Last year we highlighted a paper from academia in which modeling was used to discover potent inhibitors of the lysine demethylase KDM4C, a potential anti-cancer target. In a recent paper in ACS Med. Chem. Lett., Michael Wallace and collaborators at Celgene, the European Institute of Oncology, and the University of Chicago report a chemical probe for KDM4 family members.
The researchers started with a literature screen of fragments known to bind to KDM4, leading them to compound 1, which previous work had shown binds to the catalytic iron through the pyridine ring nitrogen. Researchers from GlaxoSmithKline had also reported that growing off compound 1 could lead to more potent compounds, a strategy that proved successful here in the case of chiral compound 2a, which improved affinity by more than two orders of magnitude. Interestingly, the enantiomer had dramatically lower activity.
Armed with this information but no crystal structure, modeling suggested that further growing off the tetrahydronaphthalene would be productive, which turned out to be the case for compound 3, with similar affinity but improved activity in an antiproliferative cell assay. Further experiments showed that the compound increased levels of trimethyl-lysine on lysines 9 and 36 of histone 3, known substrates of KDM4 family members.
A crystal structure of compound 3 bound to KDM4A, which is closely related to KDM4C, suggested further room to grow. Compound 3 contains a carboxylic acid and has a low cLogD, traits that tend to reduce cell permeability. The researchers thus focused on increasing the lipophilicity of the molecules, leading to QC6352. Despite the fact that this molecule is less potent in the enzymatic assay, it has significantly improved cellular potency. It also has reasonable pharmacokinetics and oral bioavailability, and showed activity in a mouse xenograft model. QC6352 hits KDM4A, 4B, 4C, and 4D, but is quite selective against most other KDMs.

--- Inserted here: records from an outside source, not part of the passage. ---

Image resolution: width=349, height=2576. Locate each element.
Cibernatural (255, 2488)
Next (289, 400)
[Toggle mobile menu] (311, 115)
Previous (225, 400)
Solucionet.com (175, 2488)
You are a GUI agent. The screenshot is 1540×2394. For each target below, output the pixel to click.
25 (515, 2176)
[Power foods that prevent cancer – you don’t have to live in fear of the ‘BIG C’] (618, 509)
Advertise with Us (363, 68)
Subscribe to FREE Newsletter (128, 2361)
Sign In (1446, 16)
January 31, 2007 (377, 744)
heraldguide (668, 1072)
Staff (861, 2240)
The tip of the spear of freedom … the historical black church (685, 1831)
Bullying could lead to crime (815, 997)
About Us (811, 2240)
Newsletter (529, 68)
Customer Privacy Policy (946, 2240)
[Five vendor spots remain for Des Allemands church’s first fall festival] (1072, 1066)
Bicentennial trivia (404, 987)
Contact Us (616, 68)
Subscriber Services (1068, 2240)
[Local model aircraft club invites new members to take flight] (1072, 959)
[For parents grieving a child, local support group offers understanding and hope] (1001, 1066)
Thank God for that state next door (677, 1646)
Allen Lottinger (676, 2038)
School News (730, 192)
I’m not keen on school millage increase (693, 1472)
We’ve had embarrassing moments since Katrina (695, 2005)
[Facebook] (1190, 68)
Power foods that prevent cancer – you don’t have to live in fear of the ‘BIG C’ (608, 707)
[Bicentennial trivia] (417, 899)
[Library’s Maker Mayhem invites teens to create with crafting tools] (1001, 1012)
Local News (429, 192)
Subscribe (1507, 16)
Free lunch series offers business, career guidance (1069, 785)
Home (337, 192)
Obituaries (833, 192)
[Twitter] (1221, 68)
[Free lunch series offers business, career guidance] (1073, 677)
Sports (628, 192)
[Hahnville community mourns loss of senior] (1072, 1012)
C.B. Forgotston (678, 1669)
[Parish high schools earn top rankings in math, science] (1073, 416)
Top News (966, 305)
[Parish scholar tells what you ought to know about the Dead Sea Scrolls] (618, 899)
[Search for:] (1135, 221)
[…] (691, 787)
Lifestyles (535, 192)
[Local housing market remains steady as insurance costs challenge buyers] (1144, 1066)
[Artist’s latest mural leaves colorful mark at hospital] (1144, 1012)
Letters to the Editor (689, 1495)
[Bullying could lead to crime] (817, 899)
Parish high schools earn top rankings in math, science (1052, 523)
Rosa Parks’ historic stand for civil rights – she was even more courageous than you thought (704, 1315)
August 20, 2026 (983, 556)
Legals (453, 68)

This paper illustrates three important points. First, as discussed previously, you don’t need a novel fragment to get to novel leads – you just need creative scientists. Indeed, the increasing number of fragment hits reported for various targets provides a wealth of starting points even for organizations that don’t do in-house fragment screening. Second, you don’t necessarily need a crystal structure as long as you have good modelers. And finally, while excess lipophilicity is rightly avoided, it is important to remember that compounds can also be too polar. As Oscar Wilde noted, “everything in moderation, including moderation.”